I saw in some French magazines that "the" or "le/la/l'" was used in the middle of senctence even when describing some thing. Why is that?
ahhh - the French are very particular, as my first French teacher would always tell me.
Yes, the French language works differently to English, and in the majority of cases they ALWAYS use an article before a noun. The article identifies in most cases the "gender" of the noun. And all nouns have a gender, as is the case for Latin languages. Even for items such as a ball, and chair.
So you have :
le : the article for a masculine noun, meaning the.
la : the article for a feminine noun, meaning the.
un : the article for a masculine noun, meaning a.
une : the article for a feminine noun, meaning a.
Also check out :
https://www.duolingo.com/comment/7201008 which has more information on nouns.
I will talk about l' in a moment.
For general adjectives, check out :
For possessive adjectives:
je – mon, ma, mes (my)
tu – ton, ta, tes (your - personal, singular)
il / elle – son, sa, ses (his / her)
nous – notre, nos (our)
vous – votre, vos (your - plural)
ils / elles – leur, leurs (their)
As was also advised to me, all those years ago when I began learning French, is that it is strongly recommended that when you learn a noun, you should use the related article at the same time. So that you then also learn the gender of the noun, at the same time that you learn the noun.

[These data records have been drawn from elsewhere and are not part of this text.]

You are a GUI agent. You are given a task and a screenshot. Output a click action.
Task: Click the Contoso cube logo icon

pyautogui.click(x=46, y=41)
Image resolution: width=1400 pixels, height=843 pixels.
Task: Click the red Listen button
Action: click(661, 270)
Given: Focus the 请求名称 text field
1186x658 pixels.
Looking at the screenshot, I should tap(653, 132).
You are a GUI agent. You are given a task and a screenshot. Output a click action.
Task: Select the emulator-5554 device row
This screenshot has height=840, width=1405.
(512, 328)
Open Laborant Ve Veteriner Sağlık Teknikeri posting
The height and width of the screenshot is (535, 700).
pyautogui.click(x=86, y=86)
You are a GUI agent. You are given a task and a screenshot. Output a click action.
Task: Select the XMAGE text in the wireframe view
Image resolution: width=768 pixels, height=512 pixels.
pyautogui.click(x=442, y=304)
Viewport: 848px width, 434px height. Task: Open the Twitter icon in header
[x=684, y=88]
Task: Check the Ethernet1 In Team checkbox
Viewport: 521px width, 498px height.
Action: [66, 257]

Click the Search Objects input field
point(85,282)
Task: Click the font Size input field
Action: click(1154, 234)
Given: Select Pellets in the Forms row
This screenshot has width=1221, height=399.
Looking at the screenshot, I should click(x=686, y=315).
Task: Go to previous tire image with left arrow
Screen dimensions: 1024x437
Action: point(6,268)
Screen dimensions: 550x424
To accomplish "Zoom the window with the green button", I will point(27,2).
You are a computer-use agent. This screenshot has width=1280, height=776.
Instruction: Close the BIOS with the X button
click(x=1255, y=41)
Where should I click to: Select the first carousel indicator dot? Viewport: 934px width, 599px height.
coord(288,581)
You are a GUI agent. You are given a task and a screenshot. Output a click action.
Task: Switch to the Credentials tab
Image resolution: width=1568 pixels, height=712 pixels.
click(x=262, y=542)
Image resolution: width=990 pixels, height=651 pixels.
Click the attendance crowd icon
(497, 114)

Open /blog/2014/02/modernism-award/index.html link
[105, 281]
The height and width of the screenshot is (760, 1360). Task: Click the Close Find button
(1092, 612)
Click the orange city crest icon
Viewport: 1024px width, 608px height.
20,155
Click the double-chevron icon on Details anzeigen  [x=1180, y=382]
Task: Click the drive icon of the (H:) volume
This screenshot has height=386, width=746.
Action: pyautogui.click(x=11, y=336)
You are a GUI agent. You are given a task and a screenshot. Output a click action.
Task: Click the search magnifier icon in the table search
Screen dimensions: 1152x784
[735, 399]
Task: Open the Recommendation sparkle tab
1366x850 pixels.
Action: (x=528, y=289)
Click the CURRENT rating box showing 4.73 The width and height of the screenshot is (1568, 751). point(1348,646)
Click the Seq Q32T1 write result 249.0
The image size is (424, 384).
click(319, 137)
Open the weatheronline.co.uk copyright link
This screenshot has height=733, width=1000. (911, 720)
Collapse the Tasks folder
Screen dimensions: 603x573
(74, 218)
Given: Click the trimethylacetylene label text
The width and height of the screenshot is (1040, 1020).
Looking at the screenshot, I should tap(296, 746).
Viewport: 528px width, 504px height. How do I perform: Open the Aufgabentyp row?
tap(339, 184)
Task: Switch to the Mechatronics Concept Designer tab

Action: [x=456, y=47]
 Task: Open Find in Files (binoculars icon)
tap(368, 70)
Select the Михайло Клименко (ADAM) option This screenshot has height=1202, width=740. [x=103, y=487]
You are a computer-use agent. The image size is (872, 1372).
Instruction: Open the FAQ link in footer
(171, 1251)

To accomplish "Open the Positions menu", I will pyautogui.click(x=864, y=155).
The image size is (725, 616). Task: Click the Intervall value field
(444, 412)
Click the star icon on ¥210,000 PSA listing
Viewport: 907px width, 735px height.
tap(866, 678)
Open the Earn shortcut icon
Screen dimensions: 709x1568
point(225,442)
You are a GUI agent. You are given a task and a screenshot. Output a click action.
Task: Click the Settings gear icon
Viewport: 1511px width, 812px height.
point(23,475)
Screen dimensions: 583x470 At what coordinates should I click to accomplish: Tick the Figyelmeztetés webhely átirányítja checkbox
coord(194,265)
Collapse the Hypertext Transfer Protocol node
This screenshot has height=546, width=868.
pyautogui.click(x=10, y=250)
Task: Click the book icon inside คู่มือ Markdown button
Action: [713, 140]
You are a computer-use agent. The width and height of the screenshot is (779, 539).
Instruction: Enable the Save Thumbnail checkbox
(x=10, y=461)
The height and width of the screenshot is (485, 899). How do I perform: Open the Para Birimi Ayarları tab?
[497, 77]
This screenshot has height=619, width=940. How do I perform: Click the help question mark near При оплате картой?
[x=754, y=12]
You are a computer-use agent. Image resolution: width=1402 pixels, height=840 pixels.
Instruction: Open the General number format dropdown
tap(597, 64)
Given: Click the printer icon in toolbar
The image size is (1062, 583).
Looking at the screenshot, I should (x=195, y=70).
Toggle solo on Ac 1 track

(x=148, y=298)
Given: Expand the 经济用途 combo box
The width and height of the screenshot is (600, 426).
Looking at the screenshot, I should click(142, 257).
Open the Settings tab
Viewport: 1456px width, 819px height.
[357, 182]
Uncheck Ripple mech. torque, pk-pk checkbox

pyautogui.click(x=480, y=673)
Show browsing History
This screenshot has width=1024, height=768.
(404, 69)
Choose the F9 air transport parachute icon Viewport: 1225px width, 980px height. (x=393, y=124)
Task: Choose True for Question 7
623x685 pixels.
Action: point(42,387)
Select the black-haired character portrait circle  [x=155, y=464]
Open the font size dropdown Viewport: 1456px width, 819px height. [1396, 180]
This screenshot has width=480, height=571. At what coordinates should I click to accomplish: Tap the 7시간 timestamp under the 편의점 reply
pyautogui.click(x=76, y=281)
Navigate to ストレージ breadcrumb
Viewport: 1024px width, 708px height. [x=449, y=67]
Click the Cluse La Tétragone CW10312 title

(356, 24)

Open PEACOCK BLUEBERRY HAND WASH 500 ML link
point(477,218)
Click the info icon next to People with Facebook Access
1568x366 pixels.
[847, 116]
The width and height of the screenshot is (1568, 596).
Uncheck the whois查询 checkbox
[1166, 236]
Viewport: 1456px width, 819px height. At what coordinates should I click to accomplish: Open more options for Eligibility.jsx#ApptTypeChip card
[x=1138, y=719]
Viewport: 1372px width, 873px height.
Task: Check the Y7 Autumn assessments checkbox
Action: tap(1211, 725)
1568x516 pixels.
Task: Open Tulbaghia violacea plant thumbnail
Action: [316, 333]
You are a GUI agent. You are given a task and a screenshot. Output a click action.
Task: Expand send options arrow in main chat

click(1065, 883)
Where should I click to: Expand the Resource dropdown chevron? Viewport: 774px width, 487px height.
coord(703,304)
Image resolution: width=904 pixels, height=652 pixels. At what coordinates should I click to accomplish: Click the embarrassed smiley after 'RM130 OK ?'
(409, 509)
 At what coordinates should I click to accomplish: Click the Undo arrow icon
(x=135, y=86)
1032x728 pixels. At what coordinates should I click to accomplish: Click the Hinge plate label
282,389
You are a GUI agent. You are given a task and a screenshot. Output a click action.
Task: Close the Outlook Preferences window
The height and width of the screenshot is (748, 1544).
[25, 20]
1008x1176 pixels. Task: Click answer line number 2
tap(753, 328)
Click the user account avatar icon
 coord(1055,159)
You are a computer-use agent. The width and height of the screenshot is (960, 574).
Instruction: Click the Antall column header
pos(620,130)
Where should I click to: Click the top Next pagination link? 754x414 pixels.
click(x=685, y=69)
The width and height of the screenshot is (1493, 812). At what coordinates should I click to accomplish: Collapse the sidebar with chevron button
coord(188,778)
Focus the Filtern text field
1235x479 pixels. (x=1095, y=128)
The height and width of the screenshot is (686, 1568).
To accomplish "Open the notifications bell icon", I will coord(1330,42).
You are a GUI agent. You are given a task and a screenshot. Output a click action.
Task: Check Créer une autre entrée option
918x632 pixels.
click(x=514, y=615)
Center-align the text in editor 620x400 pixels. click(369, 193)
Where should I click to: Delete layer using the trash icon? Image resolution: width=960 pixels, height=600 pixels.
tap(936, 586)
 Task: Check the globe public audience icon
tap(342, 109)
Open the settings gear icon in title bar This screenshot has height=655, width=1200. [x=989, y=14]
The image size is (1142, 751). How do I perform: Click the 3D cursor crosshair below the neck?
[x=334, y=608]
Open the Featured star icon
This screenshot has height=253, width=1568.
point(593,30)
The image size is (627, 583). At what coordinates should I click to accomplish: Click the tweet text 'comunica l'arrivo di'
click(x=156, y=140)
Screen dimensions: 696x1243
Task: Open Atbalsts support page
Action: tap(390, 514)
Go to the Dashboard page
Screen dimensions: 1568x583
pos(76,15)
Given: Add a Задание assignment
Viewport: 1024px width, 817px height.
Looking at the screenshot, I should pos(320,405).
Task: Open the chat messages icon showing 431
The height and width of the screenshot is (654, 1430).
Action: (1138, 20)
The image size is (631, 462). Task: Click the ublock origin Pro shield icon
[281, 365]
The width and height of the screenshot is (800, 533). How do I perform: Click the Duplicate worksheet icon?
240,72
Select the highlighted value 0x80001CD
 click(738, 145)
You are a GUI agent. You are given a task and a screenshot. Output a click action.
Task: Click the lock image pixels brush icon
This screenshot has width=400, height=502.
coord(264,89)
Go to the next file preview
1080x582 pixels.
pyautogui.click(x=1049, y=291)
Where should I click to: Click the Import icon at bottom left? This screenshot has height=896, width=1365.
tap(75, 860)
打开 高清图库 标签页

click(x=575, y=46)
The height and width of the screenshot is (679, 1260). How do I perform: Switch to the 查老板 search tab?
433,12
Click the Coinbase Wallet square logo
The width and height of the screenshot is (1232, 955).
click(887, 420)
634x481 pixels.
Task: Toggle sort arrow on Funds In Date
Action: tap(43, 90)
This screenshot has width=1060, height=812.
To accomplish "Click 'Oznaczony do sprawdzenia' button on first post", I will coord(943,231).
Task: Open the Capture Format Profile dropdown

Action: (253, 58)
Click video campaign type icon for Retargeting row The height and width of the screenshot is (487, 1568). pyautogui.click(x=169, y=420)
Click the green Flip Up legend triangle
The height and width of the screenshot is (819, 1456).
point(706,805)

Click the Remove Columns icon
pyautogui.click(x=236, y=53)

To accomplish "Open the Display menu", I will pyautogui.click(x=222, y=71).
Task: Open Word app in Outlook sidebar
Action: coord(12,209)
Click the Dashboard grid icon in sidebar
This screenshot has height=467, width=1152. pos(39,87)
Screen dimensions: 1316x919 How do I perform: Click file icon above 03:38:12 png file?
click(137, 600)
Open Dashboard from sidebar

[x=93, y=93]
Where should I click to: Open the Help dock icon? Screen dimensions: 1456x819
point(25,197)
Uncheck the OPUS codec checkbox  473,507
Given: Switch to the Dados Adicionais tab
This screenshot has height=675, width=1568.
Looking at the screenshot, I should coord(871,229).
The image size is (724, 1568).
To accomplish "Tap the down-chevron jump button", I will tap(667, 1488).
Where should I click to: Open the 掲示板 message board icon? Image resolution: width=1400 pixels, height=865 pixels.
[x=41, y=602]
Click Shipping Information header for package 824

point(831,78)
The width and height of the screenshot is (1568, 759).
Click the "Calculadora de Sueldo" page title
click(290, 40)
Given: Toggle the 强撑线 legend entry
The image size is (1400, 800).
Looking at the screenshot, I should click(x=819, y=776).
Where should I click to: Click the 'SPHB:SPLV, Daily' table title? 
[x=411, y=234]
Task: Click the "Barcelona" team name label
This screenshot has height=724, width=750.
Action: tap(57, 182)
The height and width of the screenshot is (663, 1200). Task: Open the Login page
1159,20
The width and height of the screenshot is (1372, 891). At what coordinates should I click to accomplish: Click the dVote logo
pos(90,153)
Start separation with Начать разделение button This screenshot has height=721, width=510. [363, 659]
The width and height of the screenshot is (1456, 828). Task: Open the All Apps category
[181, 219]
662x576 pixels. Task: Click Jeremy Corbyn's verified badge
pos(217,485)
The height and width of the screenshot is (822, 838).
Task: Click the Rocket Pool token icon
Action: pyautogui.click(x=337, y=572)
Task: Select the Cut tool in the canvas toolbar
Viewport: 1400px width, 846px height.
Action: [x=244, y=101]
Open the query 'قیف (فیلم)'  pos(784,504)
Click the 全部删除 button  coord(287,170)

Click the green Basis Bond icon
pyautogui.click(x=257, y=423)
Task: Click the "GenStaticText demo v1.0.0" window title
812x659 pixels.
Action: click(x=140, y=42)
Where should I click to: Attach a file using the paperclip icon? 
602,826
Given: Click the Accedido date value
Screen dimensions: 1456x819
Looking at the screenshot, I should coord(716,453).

It is important to learn the gender of the noun, as because articles, adjectives, pronouns, and verbs have to agree with nouns; that is, they change depending on the gender of the noun they modify.
And this brings me to : l'.
And why for myself, I learn the noun along with the article un / une, rather than the article le / la.
If you were saying "I helped him", being "Je l'ai aidé", the l'ai or le (it's l' in this case because the "e" in le and "a" in 'ai are both vowels) is in the middle of the sentence because you are describing the "him" that is being helped. That's just how the French forms their sentences when a verb is acted upon an object. This can change to "lui", "il", or "elle", depending on the context. Hopefully, you may get to that in your studies because it would take awhile for me to explain the situations you would use those articles.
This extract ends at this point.